Screenshot grounding data:
BEGIN

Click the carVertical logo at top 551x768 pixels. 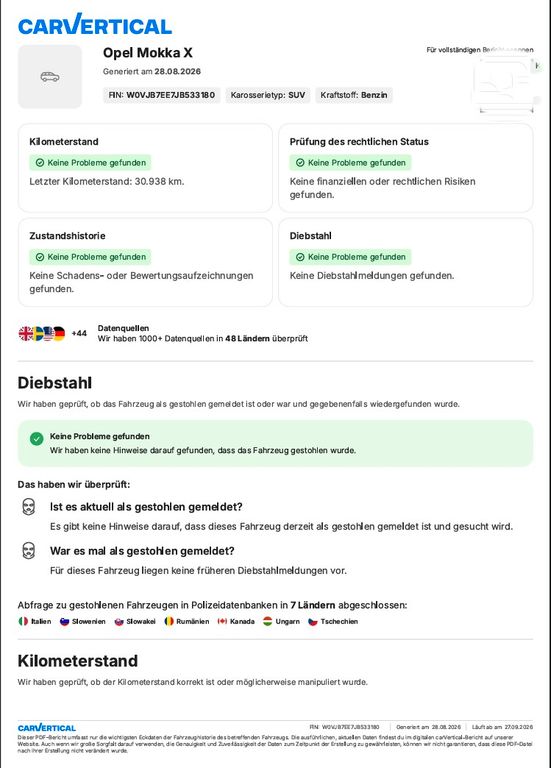[x=95, y=24]
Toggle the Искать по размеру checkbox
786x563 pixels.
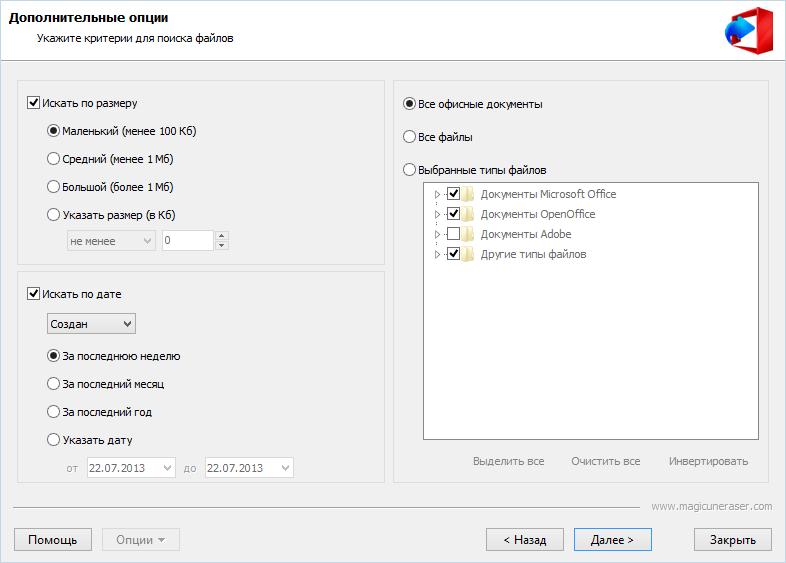[x=34, y=102]
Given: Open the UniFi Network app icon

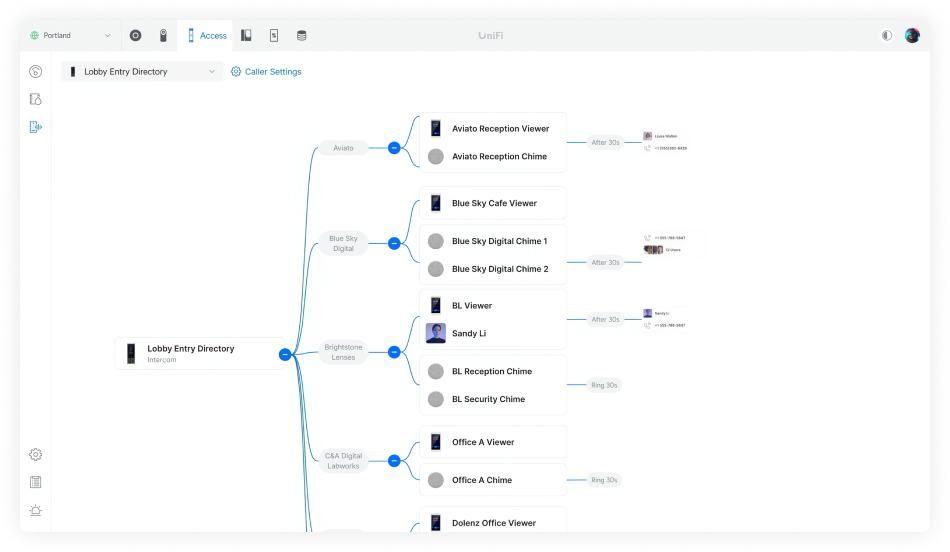Looking at the screenshot, I should click(135, 36).
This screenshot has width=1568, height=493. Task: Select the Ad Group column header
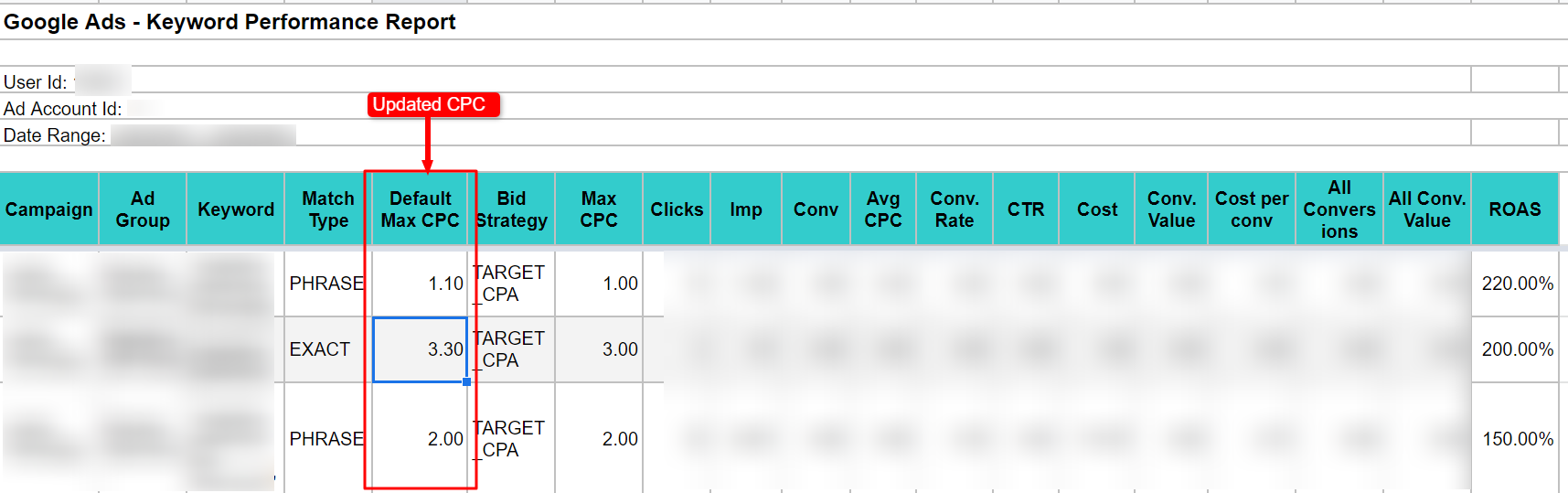tap(143, 209)
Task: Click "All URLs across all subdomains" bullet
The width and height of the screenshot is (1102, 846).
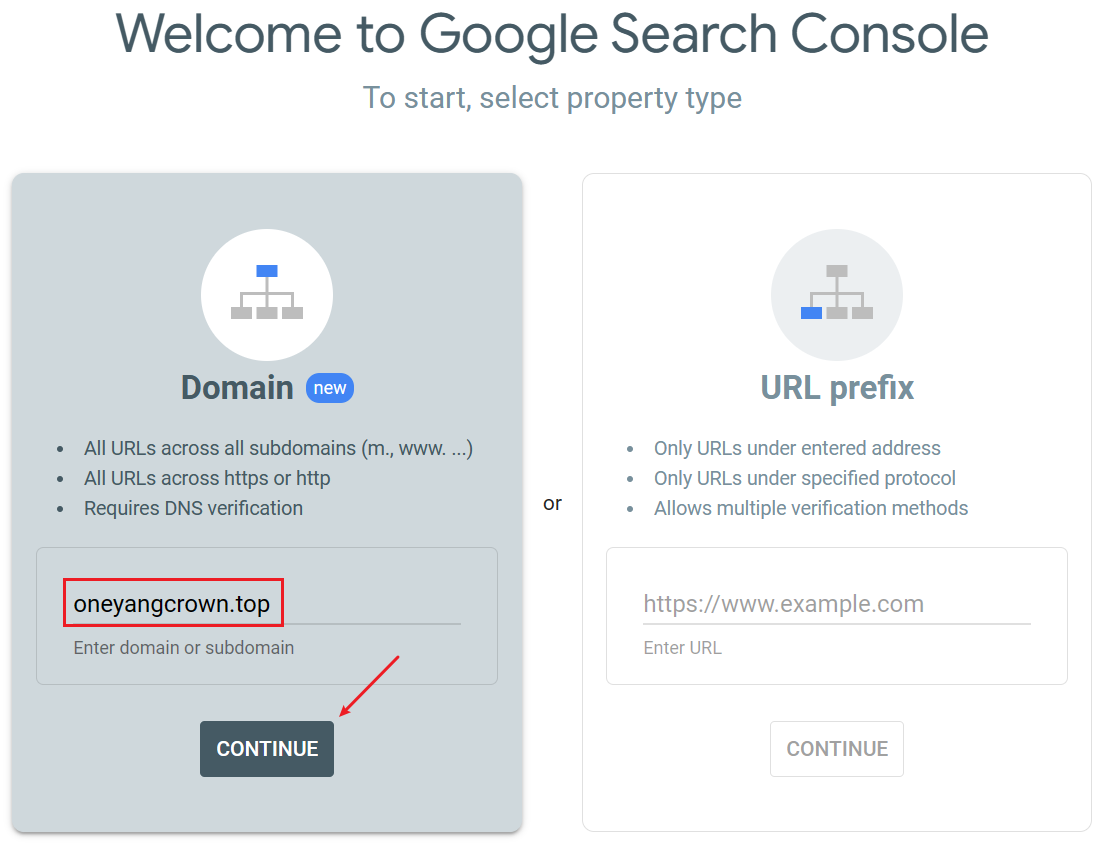Action: (x=278, y=448)
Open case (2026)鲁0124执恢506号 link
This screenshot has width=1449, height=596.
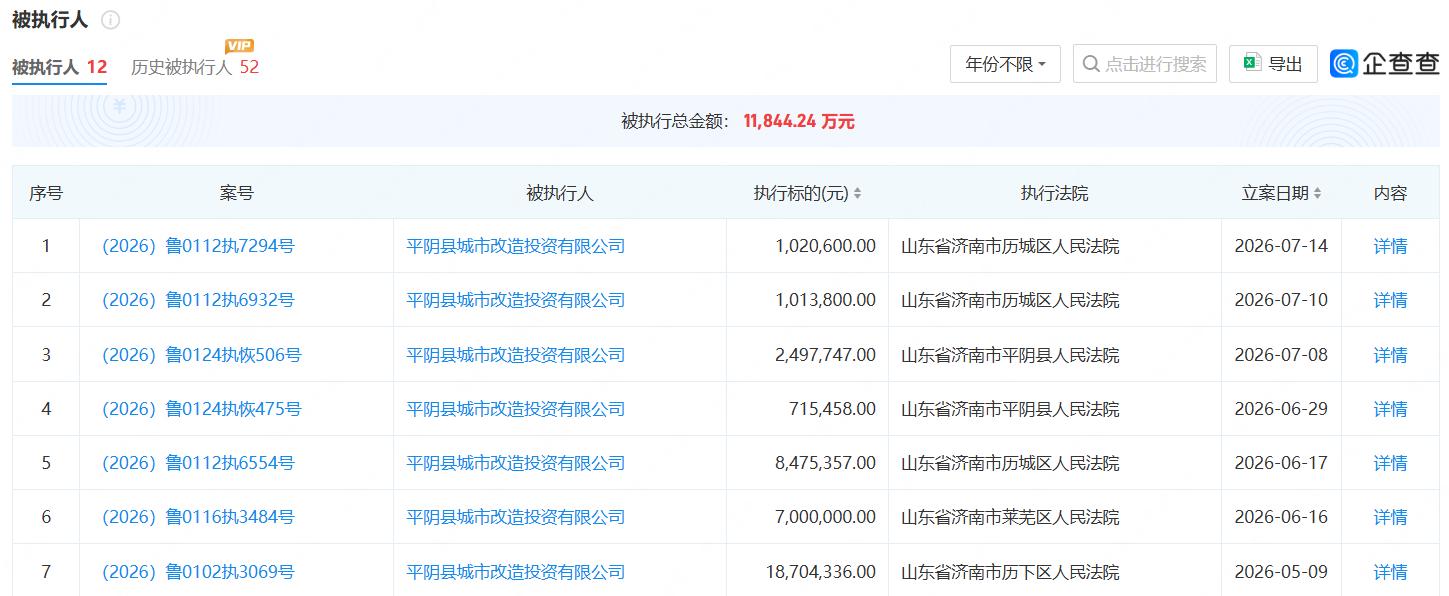(201, 355)
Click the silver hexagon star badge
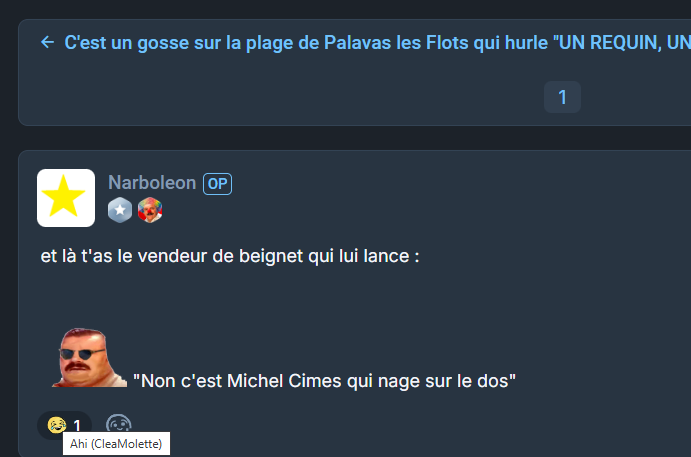Viewport: 691px width, 457px height. tap(120, 210)
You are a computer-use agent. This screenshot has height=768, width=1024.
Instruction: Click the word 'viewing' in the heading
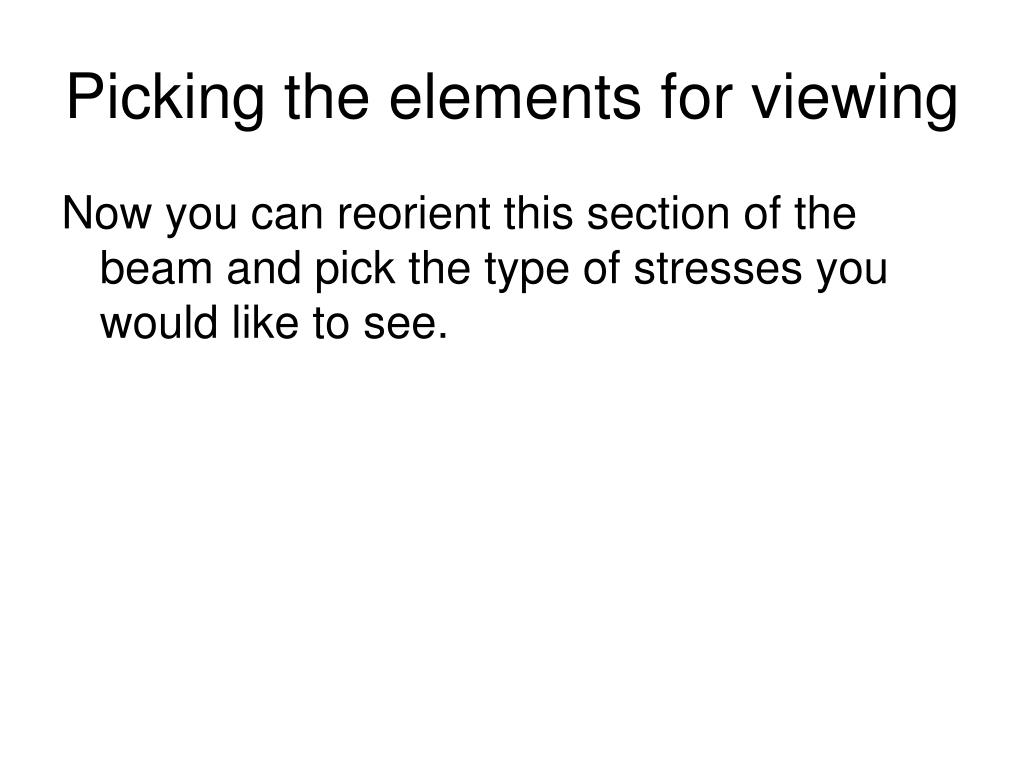(x=855, y=99)
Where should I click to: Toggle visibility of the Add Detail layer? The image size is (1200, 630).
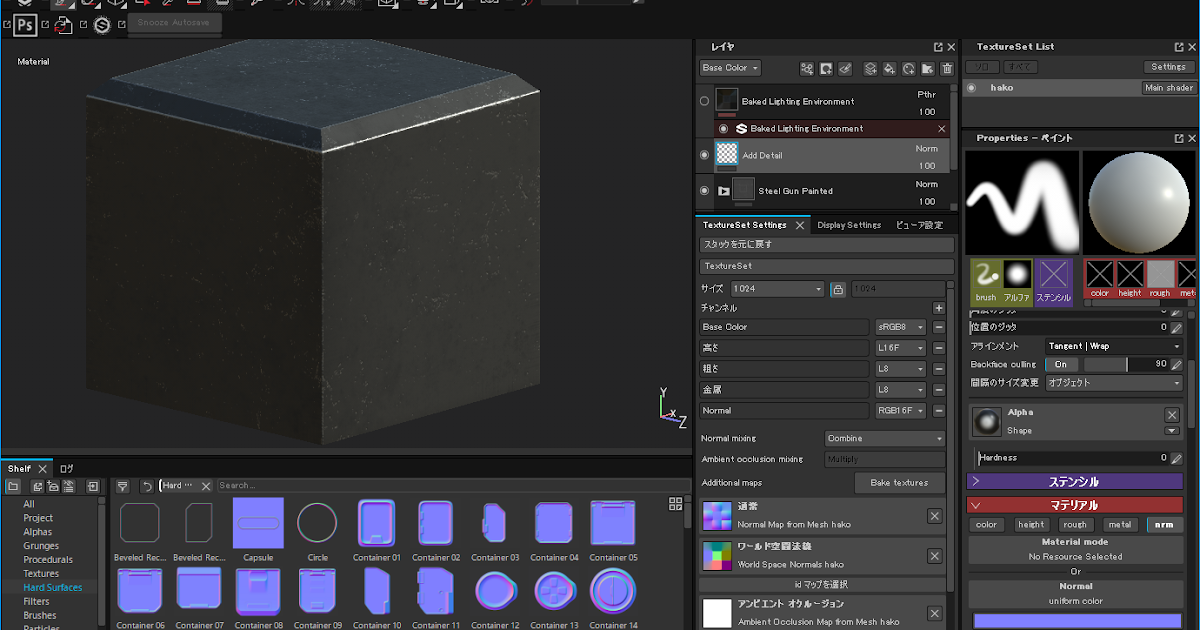(704, 154)
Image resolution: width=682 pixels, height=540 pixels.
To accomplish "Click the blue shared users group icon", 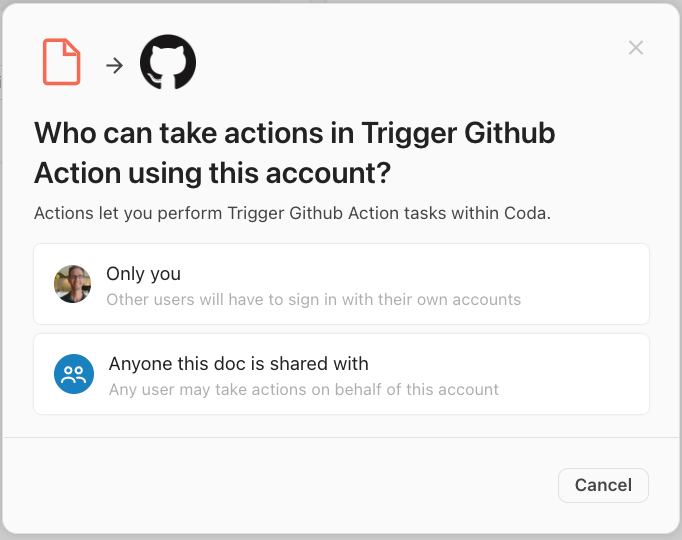I will coord(74,374).
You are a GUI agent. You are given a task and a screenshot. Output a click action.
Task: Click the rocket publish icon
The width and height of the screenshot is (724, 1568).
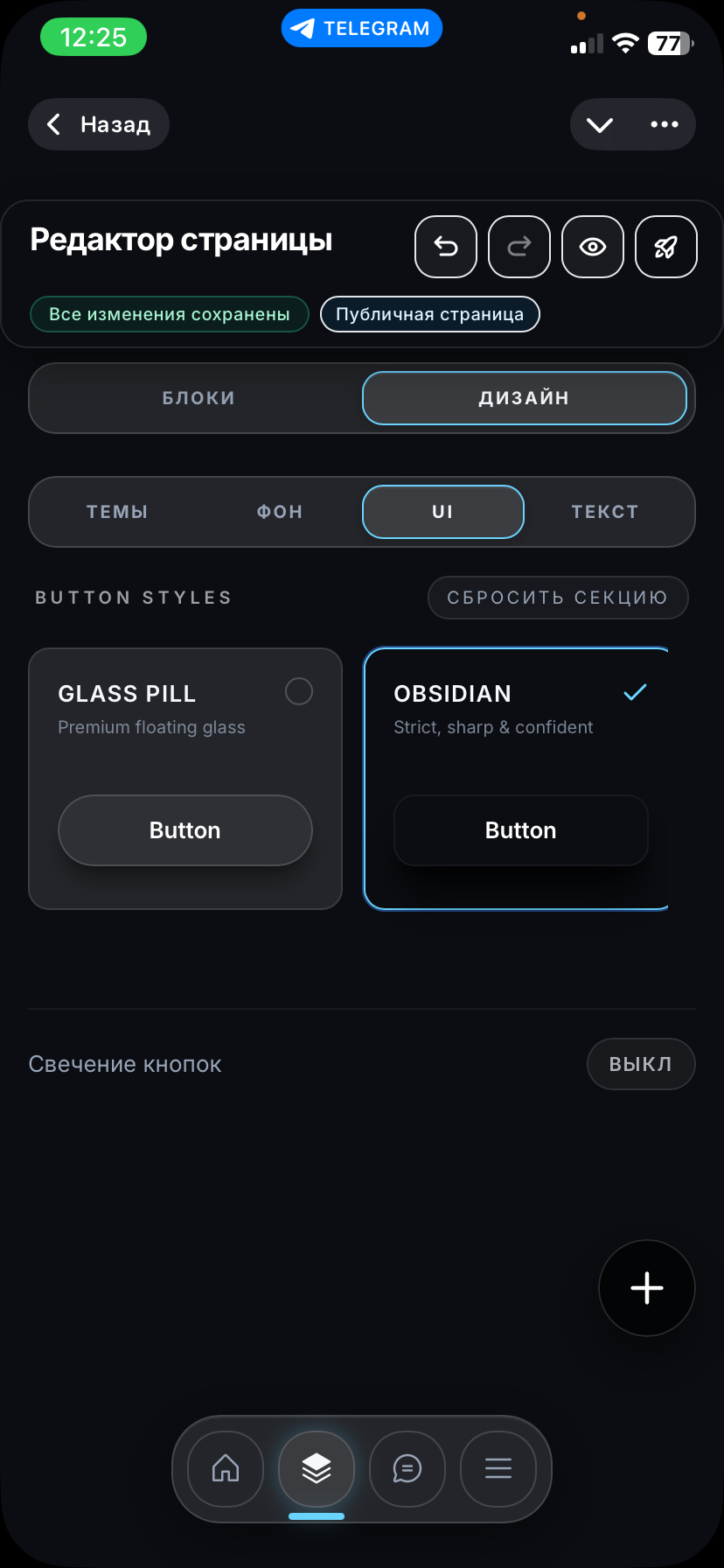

END

--- Directions for this task ---
Could you work out how many lines of the data above contain the word "agent"? Give only the number.

--- Answer area ---
2